**EXERCISE BRIEF**
Set down every record below exactly as written.

Excerpts from a dataset:

□ □ □ □

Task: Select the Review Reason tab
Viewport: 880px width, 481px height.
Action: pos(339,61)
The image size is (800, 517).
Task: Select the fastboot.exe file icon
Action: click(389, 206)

□ □ □ □

**RESPONSE AREA**
Task: Select the Review Reason tab
Viewport: 880px width, 481px height.
Action: pos(339,61)
The image size is (800, 517).
Task: Select the fastboot.exe file icon
Action: click(389, 206)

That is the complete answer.